_Description of the task_: Take from the records below each line that holds "agent".

[[ Material for this task open ]]

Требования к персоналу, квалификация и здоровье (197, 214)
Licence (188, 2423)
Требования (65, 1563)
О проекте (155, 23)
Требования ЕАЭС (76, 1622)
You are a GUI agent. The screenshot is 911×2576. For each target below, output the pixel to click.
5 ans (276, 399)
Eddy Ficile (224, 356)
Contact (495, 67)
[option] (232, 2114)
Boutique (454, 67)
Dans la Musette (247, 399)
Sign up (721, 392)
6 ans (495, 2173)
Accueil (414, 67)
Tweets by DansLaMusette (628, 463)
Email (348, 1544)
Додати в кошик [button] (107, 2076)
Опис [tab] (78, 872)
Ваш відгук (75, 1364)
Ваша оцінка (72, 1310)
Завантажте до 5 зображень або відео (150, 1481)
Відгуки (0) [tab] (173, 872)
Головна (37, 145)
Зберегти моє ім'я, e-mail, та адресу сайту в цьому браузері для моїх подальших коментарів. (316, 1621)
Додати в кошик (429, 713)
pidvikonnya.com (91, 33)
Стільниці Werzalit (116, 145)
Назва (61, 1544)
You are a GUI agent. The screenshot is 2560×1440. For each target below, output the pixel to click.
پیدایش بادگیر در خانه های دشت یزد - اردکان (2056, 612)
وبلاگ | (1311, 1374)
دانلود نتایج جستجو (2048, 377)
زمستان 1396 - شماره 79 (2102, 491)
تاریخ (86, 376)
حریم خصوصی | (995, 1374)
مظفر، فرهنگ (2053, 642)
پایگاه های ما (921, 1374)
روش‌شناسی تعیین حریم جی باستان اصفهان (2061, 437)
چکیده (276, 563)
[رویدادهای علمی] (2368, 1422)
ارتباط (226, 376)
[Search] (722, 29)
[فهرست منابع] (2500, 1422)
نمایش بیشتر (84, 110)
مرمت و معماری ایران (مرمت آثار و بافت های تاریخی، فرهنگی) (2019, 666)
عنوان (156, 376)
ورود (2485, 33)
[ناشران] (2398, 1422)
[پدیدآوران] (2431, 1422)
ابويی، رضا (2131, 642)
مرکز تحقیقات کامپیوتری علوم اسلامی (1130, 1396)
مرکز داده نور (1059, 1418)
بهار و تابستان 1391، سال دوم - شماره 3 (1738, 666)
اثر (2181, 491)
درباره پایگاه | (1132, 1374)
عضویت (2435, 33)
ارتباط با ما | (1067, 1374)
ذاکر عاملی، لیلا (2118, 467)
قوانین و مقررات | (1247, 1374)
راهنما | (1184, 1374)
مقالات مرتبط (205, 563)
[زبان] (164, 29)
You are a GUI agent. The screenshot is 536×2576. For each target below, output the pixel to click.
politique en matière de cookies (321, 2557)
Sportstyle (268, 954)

[[ Material for this task closed ]]

_Written answer_:
You are a GUI agent. The screenshot is 911×2576. For each target below, output the pixel to click.
You are a GUI agent. The screenshot is 2560×1440. For each target below, output the pixel to click.
You are a GUI agent. The screenshot is 536×2576. For each target below, output the pixel to click.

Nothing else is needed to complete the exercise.